• **Task requirements**:
Each entry must be output exactly as it appears.

• **Dataset records**:
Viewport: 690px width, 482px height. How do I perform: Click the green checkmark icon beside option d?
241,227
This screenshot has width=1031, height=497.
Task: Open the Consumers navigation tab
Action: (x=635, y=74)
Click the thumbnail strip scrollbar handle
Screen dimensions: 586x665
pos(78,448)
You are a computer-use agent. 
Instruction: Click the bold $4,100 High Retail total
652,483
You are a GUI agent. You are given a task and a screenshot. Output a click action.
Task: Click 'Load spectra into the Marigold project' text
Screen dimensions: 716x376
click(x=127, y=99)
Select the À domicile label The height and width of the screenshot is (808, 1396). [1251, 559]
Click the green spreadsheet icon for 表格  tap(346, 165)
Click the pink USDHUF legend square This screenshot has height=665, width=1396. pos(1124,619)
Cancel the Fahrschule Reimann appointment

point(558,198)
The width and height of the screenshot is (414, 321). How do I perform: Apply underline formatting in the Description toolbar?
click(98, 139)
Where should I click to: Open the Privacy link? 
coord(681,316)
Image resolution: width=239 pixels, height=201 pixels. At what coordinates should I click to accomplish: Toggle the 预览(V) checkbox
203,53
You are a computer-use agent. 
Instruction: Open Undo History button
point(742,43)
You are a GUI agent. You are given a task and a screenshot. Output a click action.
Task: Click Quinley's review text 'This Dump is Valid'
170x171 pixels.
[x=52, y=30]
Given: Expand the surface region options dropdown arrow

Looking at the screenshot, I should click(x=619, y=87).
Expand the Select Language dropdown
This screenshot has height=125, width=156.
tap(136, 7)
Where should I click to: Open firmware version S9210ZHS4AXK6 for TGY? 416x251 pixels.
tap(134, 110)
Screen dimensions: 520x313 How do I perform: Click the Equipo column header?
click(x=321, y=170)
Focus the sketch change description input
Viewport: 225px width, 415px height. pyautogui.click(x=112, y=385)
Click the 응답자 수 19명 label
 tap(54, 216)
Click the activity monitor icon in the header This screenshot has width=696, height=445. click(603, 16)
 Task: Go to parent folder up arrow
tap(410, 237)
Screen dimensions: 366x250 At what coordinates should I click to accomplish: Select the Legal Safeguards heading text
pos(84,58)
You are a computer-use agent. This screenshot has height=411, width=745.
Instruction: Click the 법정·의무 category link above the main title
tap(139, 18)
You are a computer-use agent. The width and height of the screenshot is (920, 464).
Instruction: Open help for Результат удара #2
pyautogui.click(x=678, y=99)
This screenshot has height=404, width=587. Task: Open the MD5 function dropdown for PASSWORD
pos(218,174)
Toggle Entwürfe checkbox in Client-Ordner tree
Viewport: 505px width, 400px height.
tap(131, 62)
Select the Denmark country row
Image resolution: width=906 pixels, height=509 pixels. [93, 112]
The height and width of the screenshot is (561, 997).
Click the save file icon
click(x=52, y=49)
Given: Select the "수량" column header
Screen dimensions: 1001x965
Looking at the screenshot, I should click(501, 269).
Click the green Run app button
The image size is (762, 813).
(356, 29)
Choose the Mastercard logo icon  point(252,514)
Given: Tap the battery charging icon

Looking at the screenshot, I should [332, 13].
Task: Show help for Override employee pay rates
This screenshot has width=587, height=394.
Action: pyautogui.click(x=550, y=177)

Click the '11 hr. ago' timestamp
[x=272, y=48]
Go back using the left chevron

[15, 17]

• **Task solution**:
Viewport: 690px width, 482px height. How do I perform: Click the green checkmark icon beside option d?
241,227
This screenshot has width=1031, height=497.
Task: Open the Consumers navigation tab
Action: (x=635, y=74)
Click the thumbnail strip scrollbar handle
Screen dimensions: 586x665
pos(78,448)
You are a computer-use agent. 
Instruction: Click the bold $4,100 High Retail total
652,483
You are a GUI agent. You are given a task and a screenshot. Output a click action.
Task: Click 'Load spectra into the Marigold project' text
Screen dimensions: 716x376
click(x=127, y=99)
Select the À domicile label The height and width of the screenshot is (808, 1396). [1251, 559]
Click the green spreadsheet icon for 表格  tap(346, 165)
Click the pink USDHUF legend square This screenshot has height=665, width=1396. pos(1124,619)
Cancel the Fahrschule Reimann appointment

point(558,198)
The width and height of the screenshot is (414, 321). How do I perform: Apply underline formatting in the Description toolbar?
click(98, 139)
Where should I click to: Open the Privacy link? 
coord(681,316)
Image resolution: width=239 pixels, height=201 pixels. At what coordinates should I click to accomplish: Toggle the 预览(V) checkbox
203,53
You are a computer-use agent. 
Instruction: Open Undo History button
point(742,43)
You are a GUI agent. You are given a task and a screenshot. Output a click action.
Task: Click Quinley's review text 'This Dump is Valid'
170x171 pixels.
[x=52, y=30]
Given: Expand the surface region options dropdown arrow

Looking at the screenshot, I should click(x=619, y=87).
Expand the Select Language dropdown
This screenshot has height=125, width=156.
tap(136, 7)
Where should I click to: Open firmware version S9210ZHS4AXK6 for TGY? 416x251 pixels.
tap(134, 110)
Screen dimensions: 520x313 How do I perform: Click the Equipo column header?
click(x=321, y=170)
Focus the sketch change description input
Viewport: 225px width, 415px height. pyautogui.click(x=112, y=385)
Click the 응답자 수 19명 label
 tap(54, 216)
Click the activity monitor icon in the header This screenshot has width=696, height=445. click(603, 16)
 Task: Go to parent folder up arrow
tap(410, 237)
Screen dimensions: 366x250 At what coordinates should I click to accomplish: Select the Legal Safeguards heading text
pos(84,58)
You are a computer-use agent. This screenshot has height=411, width=745.
Instruction: Click the 법정·의무 category link above the main title
tap(139, 18)
You are a computer-use agent. The width and height of the screenshot is (920, 464).
Instruction: Open help for Результат удара #2
pyautogui.click(x=678, y=99)
This screenshot has height=404, width=587. Task: Open the MD5 function dropdown for PASSWORD
pos(218,174)
Toggle Entwürfe checkbox in Client-Ordner tree
Viewport: 505px width, 400px height.
tap(131, 62)
Select the Denmark country row
Image resolution: width=906 pixels, height=509 pixels. [93, 112]
The height and width of the screenshot is (561, 997).
Click the save file icon
click(x=52, y=49)
Given: Select the "수량" column header
Screen dimensions: 1001x965
Looking at the screenshot, I should click(501, 269).
Click the green Run app button
The image size is (762, 813).
(356, 29)
Choose the Mastercard logo icon  point(252,514)
Given: Tap the battery charging icon

Looking at the screenshot, I should [332, 13].
Task: Show help for Override employee pay rates
This screenshot has width=587, height=394.
Action: pyautogui.click(x=550, y=177)

Click the '11 hr. ago' timestamp
[x=272, y=48]
Go back using the left chevron

[15, 17]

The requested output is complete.